I was amazed how different I felt trying to do more feelings and less words.  There is something very real, I think especially after that experience, about switching from one side of the brain to the other. The idea of doing it consciously, on command, was surreal to me.

It was easier for me to think of doing it mechanically. I love a good labyrinth walk. There are lots of sites that deal with labyrinths, and I have written about them before. A labyrinth is kind of like a  maze but it is strictly one-path that just winds around a lot.  That means you can’t make a wrong turn and be forced elsewhere.  There is only one way through.  You have to “trust the force” and put one foot in front of the other and travel a sinuous path that doubles back on itself so frequently that distance has no meaning, with the single long path being encased in what sometimes seems like an amazingly small area.

These walking paths are often found on the floors of churches.  People have mystical experiences while walking them. The one at Chartres cathedral was a pretty good deal for a long time if you could not make a pilgrimage all the way to the Holy Land for a crusade.  More lately, I found the exact same labyrinth pattern on a patio outside a Methodist church in San Diego.  They even provide night lights so you can go walk the labyrinth any time you feel the need.

Even now people, including me, have amazing insights when they walk a labyrinth.  My patients have done it.  I have done it with my husband, frequently. For me, the insights seem to be more likely to come at the hairpin turns in the path. Especially when my head whips around (feels like whipping no matter how slow I try to walk) from right to left; counterclockwise. Music more than art, wild visions and imaginings seem to flow in those moments. I believe some of the blood in my brain, or anybody’s brain, would move from the left part to the right part.  What could be a more direct anatomical analogue for the spiritual experience?  I have heard stories of spiritual experiences from people with right hemisperic strokes.  Sometimes.  Sometimes not.

Cerebral localization is something I grew up with.  I memorized the findings, mostly from 19th century European surgeons, of what happened at different places in the brain, believing with my heart as well as my brain that things taken by stroke could not return.

But they do; they most certainly do.

We know that stem cells exist until death. We know, that with patience and understanding “restitutio ad integrum”  (return to a perfect original whole) is something I had never believed possible in the brain.  Now I know it is possible. It takes motivation and belief, the most powerful of all human forces. Unfortunately, in our health care system right now, it may also take an amazing amount of money.  This enrages me beyond words, and is a place I will not go to more right now, except to say this is what life is like right now.

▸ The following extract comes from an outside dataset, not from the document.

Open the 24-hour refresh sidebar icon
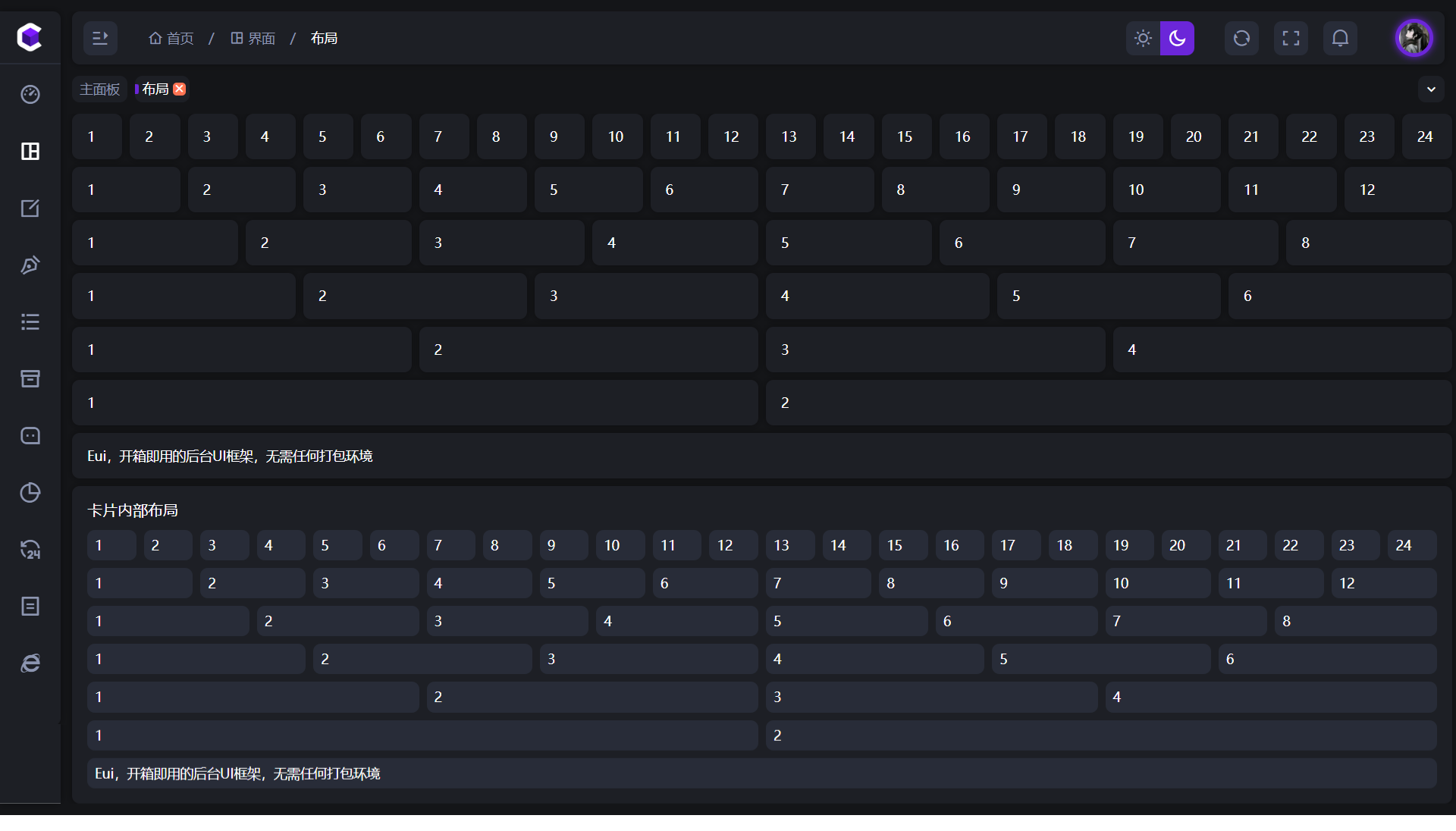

I have another question in my mind right now. Did my director in improvisational theater shift the circulation in my brain, just by asking me to use less words and more feelings? He certainly seemed confident that he did, but that is his way and nature and he knows nothing about my special relationship with brains.

I think that he did indeed switch my cerebral circulation.  Oh, I had believed myself to be fairly well “equilibrated” in my use of hemispheres, a devotee of spiritual as well as intellectual practices.  But, no.  He stretched me to a place I and my brain have not been to.

We can change something about our brains by command alone, if we try. Another hymn to human desire and motivation. Oh, I think the data could be checked with imaging techniques, but I am resigned to the fact I may never be mainstream enough to be able to check such hypotheses with neuroscience.

I don’t have to. The power of the brain can be discerned clearly enough by naturalistic observation alone.  This too is science, and a root of insight.

There is more in this science than anyone has yet dreamed of. I am going to quiet my left brain, now, as I could use some sleep.